When we attend to the ongoing mind we see that even "the watcher" becomes part of the flow. The who that's asking "Who's watching?" is another thought-flash we see go by; there's "no one" watching, there's just awareness. When the "I" becomes just something else observed in the flow we see we're not different from anything else in the universe.

These seem to be using 'flow' to refer to a 'flow of thoughts', a sequence of thought, a progression or an ebb and flow of mental process ... watching flow is the same as watching thoughts.

This ("flow of mental observations") may or may not be exactly the same as "flow of arising and passing away of all conditioned things" ... instead maybe it's "flow of arising and passing away of mental awareness of all conditioned things". On the other hand I don't know how much emphasis you want to put on the difference between "the observed" (e.g. "all conditioned things") versus "the observation" (e.g. the mental awareness). I think investigating the difference or relationship between observed and observation, between objective and subjective, has been a big theme of western philosophy ... it may or may not be important to understanding Buddhism.

There's also this quote from http://www.personaltransformation.com/stephen_levine.html

When it's my cancer, I'm alone with my cancer.

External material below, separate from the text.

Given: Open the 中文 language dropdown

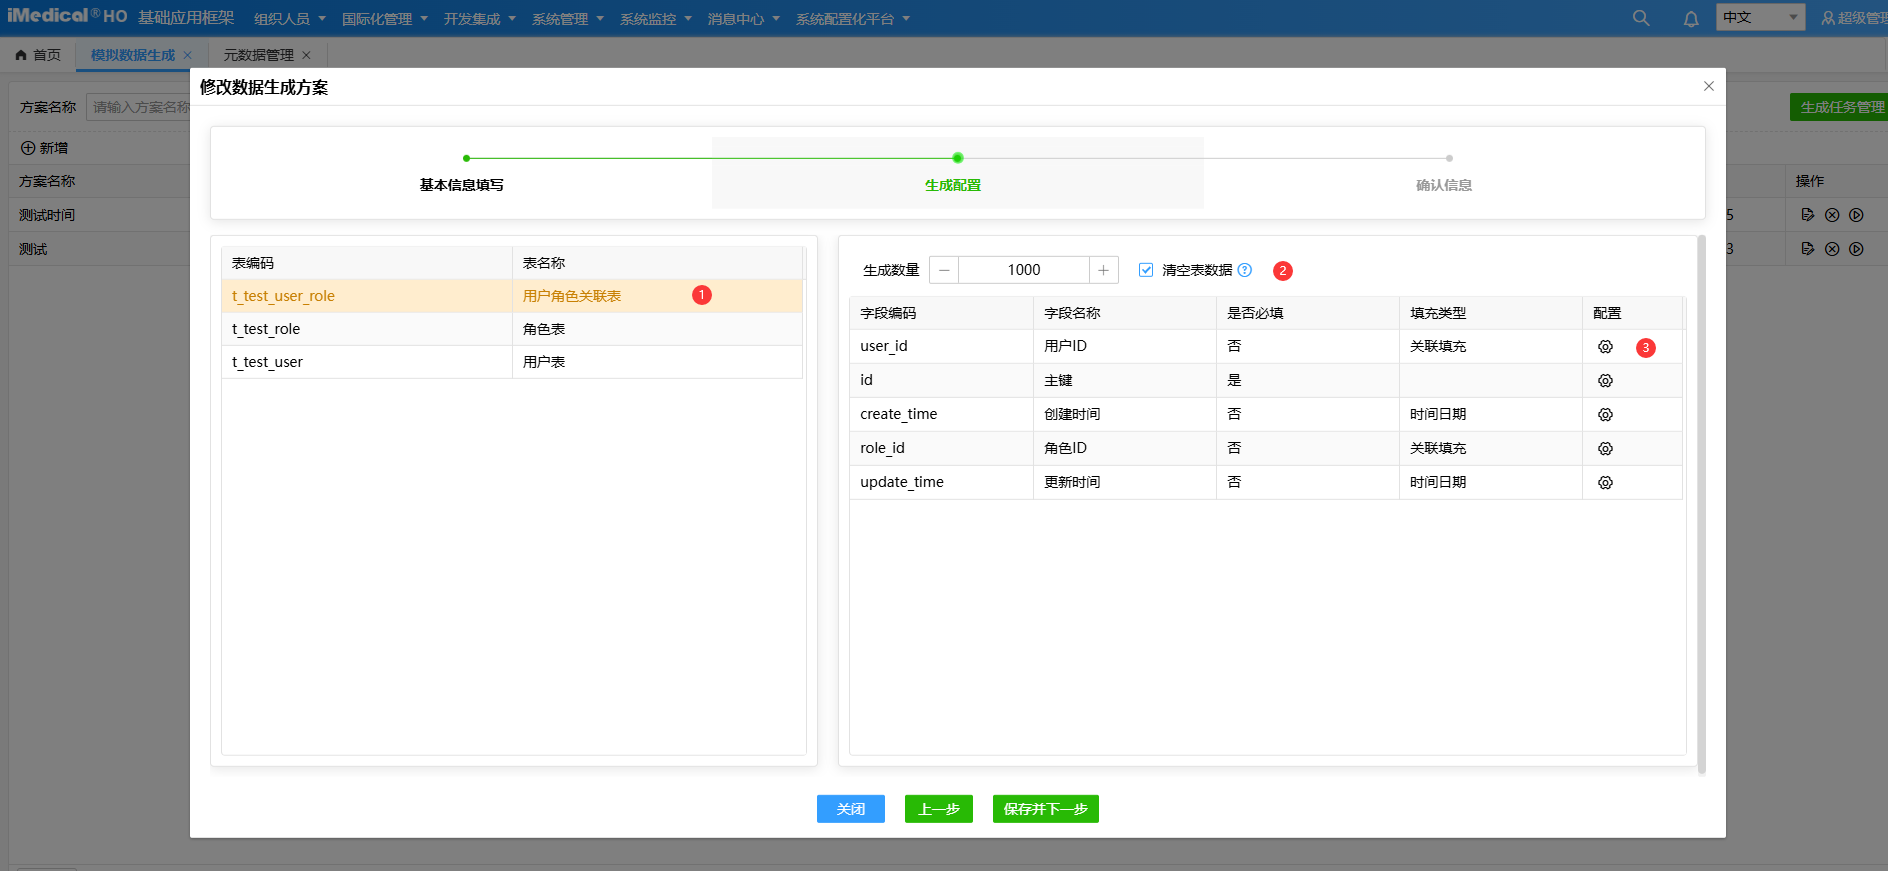Looking at the screenshot, I should coord(1760,17).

I have nobody, just me and my cancer, and it looks like there is no way out. When I realize it isn't my cancer, but the cancer, there is space to work on it. My depression, my cancer, crams me in, like being in a phone booth full of my life. You open the phone booth and see that everybody is standing outside of their phone booth. It's isn't my depression, it's the depression. When it's the cancer, I am in this flow of human-kind, with all the energy of four or five million other people going through the same thing at this same moment. You connect to something universal, which brings peace.

Here he may be using the word 'flow' to refer to "conditioned things" (i.e. human kind), or he might still be using it to refer to 'mental process' (i.e. saying "I am in the flow of mental process that's common to human kind").

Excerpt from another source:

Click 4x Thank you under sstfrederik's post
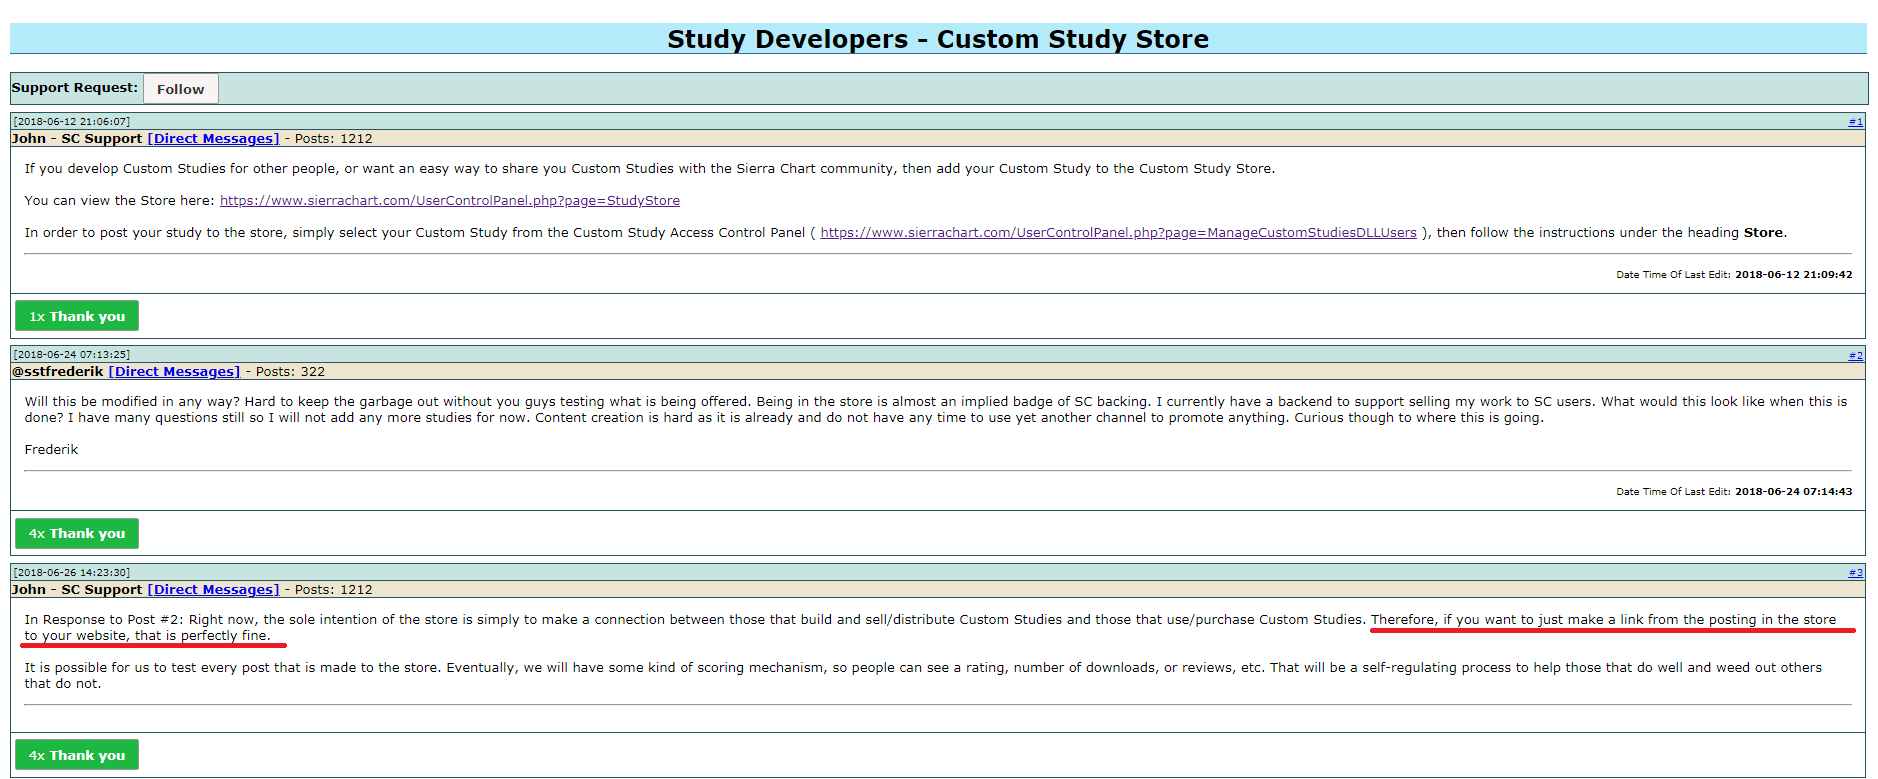Image resolution: width=1878 pixels, height=779 pixels. [77, 533]
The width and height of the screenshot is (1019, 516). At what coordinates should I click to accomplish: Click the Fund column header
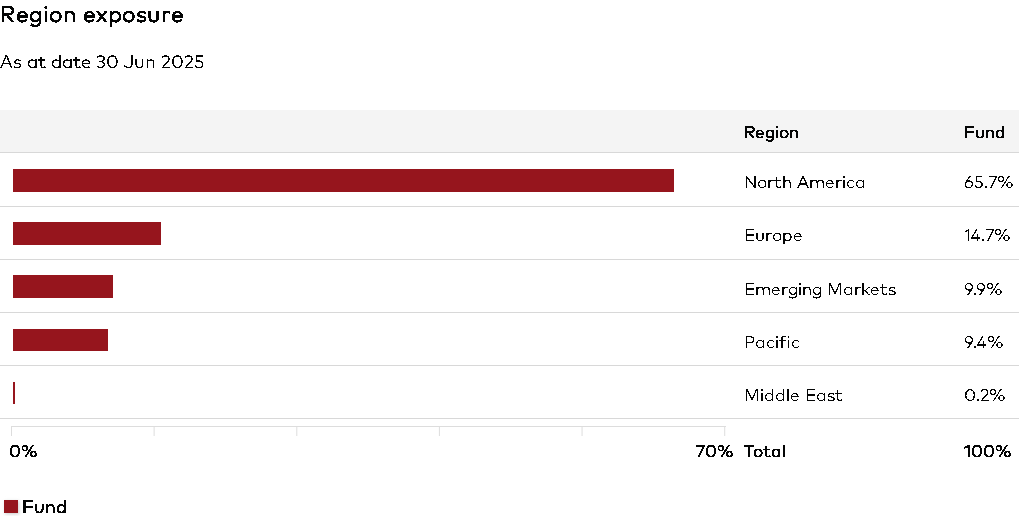click(x=983, y=132)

When you quoted, "what separation from the flow feels like", that's not clear or is a bit ambiguous. I think that phrase implies that "flow" refers to observation rather than observed (maybe we don't separate from a flow of things, separate from human kind, when we meditate, but might separate somehow from flow of observations). Assuming that flow is referring to the flow of mental observations (and assuming it's even meaningful to distinguish that from the flow of observable/conditioned things), I think that "separation" might mean either suspension of observation (e.g. entering a jhana state), or a disassociation or dis-identification (i.e. some kind of awareness of anatta).